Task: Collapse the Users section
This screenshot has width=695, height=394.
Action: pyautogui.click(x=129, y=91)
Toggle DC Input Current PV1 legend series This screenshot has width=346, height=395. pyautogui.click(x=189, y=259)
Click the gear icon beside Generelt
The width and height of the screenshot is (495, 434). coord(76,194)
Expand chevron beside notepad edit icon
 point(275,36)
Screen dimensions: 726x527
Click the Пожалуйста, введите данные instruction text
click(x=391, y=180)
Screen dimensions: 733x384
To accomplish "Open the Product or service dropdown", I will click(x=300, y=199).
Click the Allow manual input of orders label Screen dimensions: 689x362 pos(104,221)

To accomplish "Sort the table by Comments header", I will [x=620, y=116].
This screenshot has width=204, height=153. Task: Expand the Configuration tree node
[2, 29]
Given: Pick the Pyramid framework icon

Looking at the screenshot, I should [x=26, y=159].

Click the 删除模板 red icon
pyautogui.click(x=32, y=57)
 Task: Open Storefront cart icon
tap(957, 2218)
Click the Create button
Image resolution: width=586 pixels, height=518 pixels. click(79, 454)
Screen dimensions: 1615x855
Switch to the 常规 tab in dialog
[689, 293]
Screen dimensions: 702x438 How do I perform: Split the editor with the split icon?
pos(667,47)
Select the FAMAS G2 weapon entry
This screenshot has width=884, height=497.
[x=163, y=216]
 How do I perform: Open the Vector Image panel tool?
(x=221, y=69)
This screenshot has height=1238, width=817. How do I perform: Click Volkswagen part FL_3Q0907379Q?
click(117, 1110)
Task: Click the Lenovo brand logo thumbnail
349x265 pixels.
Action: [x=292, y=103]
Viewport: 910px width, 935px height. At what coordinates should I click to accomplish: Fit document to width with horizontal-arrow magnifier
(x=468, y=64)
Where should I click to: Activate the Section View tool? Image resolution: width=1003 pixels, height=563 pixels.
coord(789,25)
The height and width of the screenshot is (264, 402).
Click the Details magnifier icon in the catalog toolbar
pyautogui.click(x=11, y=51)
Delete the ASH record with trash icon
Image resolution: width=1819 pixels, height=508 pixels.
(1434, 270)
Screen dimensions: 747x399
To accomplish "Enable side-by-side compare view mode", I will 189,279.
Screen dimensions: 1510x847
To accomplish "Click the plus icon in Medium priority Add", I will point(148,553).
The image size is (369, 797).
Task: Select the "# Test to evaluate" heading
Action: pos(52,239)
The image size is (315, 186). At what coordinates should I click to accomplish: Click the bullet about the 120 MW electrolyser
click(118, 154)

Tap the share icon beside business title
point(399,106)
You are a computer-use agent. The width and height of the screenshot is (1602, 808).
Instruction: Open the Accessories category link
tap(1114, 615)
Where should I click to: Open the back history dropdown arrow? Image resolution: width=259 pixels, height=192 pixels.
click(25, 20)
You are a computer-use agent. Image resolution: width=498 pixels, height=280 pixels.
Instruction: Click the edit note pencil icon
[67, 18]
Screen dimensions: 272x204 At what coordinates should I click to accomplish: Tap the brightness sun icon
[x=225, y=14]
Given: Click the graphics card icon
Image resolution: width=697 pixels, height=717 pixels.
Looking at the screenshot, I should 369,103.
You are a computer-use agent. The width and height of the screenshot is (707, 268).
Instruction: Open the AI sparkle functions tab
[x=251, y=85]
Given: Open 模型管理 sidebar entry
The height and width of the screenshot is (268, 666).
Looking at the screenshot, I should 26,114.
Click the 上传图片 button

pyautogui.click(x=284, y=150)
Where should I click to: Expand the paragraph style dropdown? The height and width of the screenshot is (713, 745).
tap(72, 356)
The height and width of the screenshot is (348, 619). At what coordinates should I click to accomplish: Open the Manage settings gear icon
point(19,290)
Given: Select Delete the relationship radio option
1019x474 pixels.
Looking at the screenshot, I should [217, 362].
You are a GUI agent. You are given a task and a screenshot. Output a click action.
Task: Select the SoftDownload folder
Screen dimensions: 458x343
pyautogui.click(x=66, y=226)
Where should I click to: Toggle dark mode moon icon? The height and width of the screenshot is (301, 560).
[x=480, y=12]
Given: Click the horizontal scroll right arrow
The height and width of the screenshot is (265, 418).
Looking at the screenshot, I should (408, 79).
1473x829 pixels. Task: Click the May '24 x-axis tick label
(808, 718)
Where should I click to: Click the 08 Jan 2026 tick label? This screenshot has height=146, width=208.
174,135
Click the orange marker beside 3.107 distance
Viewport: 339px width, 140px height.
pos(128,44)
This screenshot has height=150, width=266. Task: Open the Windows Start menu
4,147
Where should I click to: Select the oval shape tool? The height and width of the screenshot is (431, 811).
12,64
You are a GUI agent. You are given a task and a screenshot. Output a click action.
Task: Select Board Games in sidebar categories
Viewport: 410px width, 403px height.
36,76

● ● ● ● ● ● ●

» ASSIGNED TASK:
Repeat all of the data shown above, exactly as it appears.

» ANSWER AREA:
Task: Collapse the Users section
This screenshot has width=695, height=394.
Action: pyautogui.click(x=129, y=91)
Toggle DC Input Current PV1 legend series This screenshot has width=346, height=395. pyautogui.click(x=189, y=259)
Click the gear icon beside Generelt
The width and height of the screenshot is (495, 434). coord(76,194)
Expand chevron beside notepad edit icon
 point(275,36)
Screen dimensions: 726x527
Click the Пожалуйста, введите данные instruction text
click(x=391, y=180)
Screen dimensions: 733x384
To accomplish "Open the Product or service dropdown", I will click(x=300, y=199).
Click the Allow manual input of orders label Screen dimensions: 689x362 pos(104,221)

To accomplish "Sort the table by Comments header", I will [x=620, y=116].
This screenshot has width=204, height=153. Task: Expand the Configuration tree node
[2, 29]
Given: Pick the Pyramid framework icon

Looking at the screenshot, I should [x=26, y=159].

Click the 删除模板 red icon
pyautogui.click(x=32, y=57)
 Task: Open Storefront cart icon
tap(957, 2218)
Click the Create button
Image resolution: width=586 pixels, height=518 pixels. click(79, 454)
Screen dimensions: 1615x855
Switch to the 常规 tab in dialog
[689, 293]
Screen dimensions: 702x438 How do I perform: Split the editor with the split icon?
pos(667,47)
Select the FAMAS G2 weapon entry
This screenshot has width=884, height=497.
[x=163, y=216]
 How do I perform: Open the Vector Image panel tool?
(x=221, y=69)
This screenshot has height=1238, width=817. How do I perform: Click Volkswagen part FL_3Q0907379Q?
click(117, 1110)
Task: Click the Lenovo brand logo thumbnail
349x265 pixels.
Action: [x=292, y=103]
Viewport: 910px width, 935px height. At what coordinates should I click to accomplish: Fit document to width with horizontal-arrow magnifier
(x=468, y=64)
Where should I click to: Activate the Section View tool? Image resolution: width=1003 pixels, height=563 pixels.
coord(789,25)
The height and width of the screenshot is (264, 402).
Click the Details magnifier icon in the catalog toolbar
pyautogui.click(x=11, y=51)
Delete the ASH record with trash icon
Image resolution: width=1819 pixels, height=508 pixels.
(1434, 270)
Screen dimensions: 747x399
To accomplish "Enable side-by-side compare view mode", I will 189,279.
Screen dimensions: 1510x847
To accomplish "Click the plus icon in Medium priority Add", I will point(148,553).
The image size is (369, 797).
Task: Select the "# Test to evaluate" heading
Action: pos(52,239)
The image size is (315, 186). At what coordinates should I click to accomplish: Click the bullet about the 120 MW electrolyser
click(118, 154)

Tap the share icon beside business title
point(399,106)
You are a computer-use agent. The width and height of the screenshot is (1602, 808).
Instruction: Open the Accessories category link
tap(1114, 615)
Where should I click to: Open the back history dropdown arrow? Image resolution: width=259 pixels, height=192 pixels.
click(25, 20)
You are a computer-use agent. Image resolution: width=498 pixels, height=280 pixels.
Instruction: Click the edit note pencil icon
[67, 18]
Screen dimensions: 272x204 At what coordinates should I click to accomplish: Tap the brightness sun icon
[x=225, y=14]
Given: Click the graphics card icon
Image resolution: width=697 pixels, height=717 pixels.
Looking at the screenshot, I should 369,103.
You are a computer-use agent. The width and height of the screenshot is (707, 268).
Instruction: Open the AI sparkle functions tab
[x=251, y=85]
Given: Open 模型管理 sidebar entry
The height and width of the screenshot is (268, 666).
Looking at the screenshot, I should 26,114.
Click the 上传图片 button

pyautogui.click(x=284, y=150)
Where should I click to: Expand the paragraph style dropdown? The height and width of the screenshot is (713, 745).
tap(72, 356)
The height and width of the screenshot is (348, 619). At what coordinates should I click to accomplish: Open the Manage settings gear icon
point(19,290)
Given: Select Delete the relationship radio option
1019x474 pixels.
Looking at the screenshot, I should [217, 362].
You are a GUI agent. You are given a task and a screenshot. Output a click action.
Task: Select the SoftDownload folder
Screen dimensions: 458x343
pyautogui.click(x=66, y=226)
Where should I click to: Toggle dark mode moon icon? The height and width of the screenshot is (301, 560).
[x=480, y=12]
Given: Click the horizontal scroll right arrow
The height and width of the screenshot is (265, 418).
Looking at the screenshot, I should (408, 79).
1473x829 pixels. Task: Click the May '24 x-axis tick label
(808, 718)
Where should I click to: Click the 08 Jan 2026 tick label? This screenshot has height=146, width=208.
174,135
Click the orange marker beside 3.107 distance
Viewport: 339px width, 140px height.
pos(128,44)
This screenshot has height=150, width=266. Task: Open the Windows Start menu
4,147
Where should I click to: Select the oval shape tool? The height and width of the screenshot is (431, 811).
12,64
You are a GUI agent. You are given a task and a screenshot. Output a click action.
Task: Select Board Games in sidebar categories
Viewport: 410px width, 403px height.
36,76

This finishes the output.